Add parser for mtgstory.com #1500

Darthagnon · 2024-09-21T17:42:45Z

WIP. Add parser for mtgstory.com (redirects to https://magic.wizards.com/en/story). Seems to work on most versions of the website (e.g. current live version, archive.org version from 2-3 years ago, untested on 10 years ago archive.org version). Still missing fallback support for mtglore.com.

Based on MagicWizardsParser.js v0.6 from https://github.com/Darthagnon/web2epub-tidy-script

Darthagnon · 2024-09-21T17:43:21Z

For some reason, gitignore was set to ignore additions to the parsers folder, so I have commented that line.

gamebeaker · 2024-09-21T18:48:00Z

@Darthagnon can you fix the eslint errors? (just push to your branch i think it should update in the merge request)
https://github.com/dteviot/WebToEpub/actions/runs/10974479483/job/30473842554?pr=1500

dteviot · 2024-09-21T19:41:21Z

@Darthagnon

Replacing

findCoverImageUrl(dom) {
    // Try to find an image inside the '.swiper-slide' or inside an 'article'
    let imgElement = dom.querySelector(".swiper-slide img, article img");

    // If an image is found, return its 'src' attribute
    if (imgElement) {
        return imgElement.getAttribute("src");
    // Check if the URL starts with '//' (protocol-relative URL)
        if (imgSrc && imgSrc.startsWith("//")) {
            // Add 'https:' to the start of the URL
            imgSrc = "https:" + imgSrc;
        }
    }
    // Fallback if no image was found
    return null;
}

with

    findCoverImageUrl(dom) {
        return util.getFirstImgSrc(dom, ".swiper-slide img, article img");
    }

will fix your problems.

dteviot · 2024-09-21T19:47:34Z

@Darthagnon

For some reason, gitignore was set to ignore additions to the parsers folder, so I have commented that line.

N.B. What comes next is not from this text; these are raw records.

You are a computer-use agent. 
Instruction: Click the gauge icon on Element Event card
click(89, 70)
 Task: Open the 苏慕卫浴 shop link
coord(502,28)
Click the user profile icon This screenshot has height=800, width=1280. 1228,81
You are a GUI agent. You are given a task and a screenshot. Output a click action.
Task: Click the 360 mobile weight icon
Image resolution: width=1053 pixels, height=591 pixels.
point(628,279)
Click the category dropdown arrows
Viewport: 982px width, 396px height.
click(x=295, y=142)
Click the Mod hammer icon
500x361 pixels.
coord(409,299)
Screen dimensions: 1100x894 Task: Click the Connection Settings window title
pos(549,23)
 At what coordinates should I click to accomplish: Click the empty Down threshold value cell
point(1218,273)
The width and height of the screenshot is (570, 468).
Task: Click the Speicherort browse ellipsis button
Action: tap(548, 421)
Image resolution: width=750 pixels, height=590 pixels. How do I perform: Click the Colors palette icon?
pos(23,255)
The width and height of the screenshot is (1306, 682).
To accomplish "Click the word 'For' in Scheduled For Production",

You can just remove that line.

dteviot · 2024-09-21T19:57:41Z

@Darthagnon

Commented out line 5

//parserFactory.register("mtglore.com", () => new MagicWizardsParser());

should be removed.

This

        if (authorPattern.test(href)) {
            return true;
        } else {
            return false;
        }

should be

        return authorPattern.test(href));

I'm not convinced that

if (window.location.hostname.includes("web.archive.org"))

does what you think it does.
I'm lazy. Please provide link links to the two cases it should distinguish between, and I'll check for myself.

gamebeaker · 2024-09-22T13:55:05Z

@Darthagnon Maybe you can change .gitignore to ignore the new files if someone does npm install (plugin/jszip/dist/jszip.min.js and package-lock.json)

Darthagnon · 2024-09-22T16:22:03Z

This

       if (authorPattern.test(href)) {
           return true;
       } else {
           return false;
       }

should be

        return authorPattern.test(href));

This change breaks the parser, results in it being unable to pick up any chapters.

plugin/jszip/dist/jszip.min.js was already there, but commented out; restored.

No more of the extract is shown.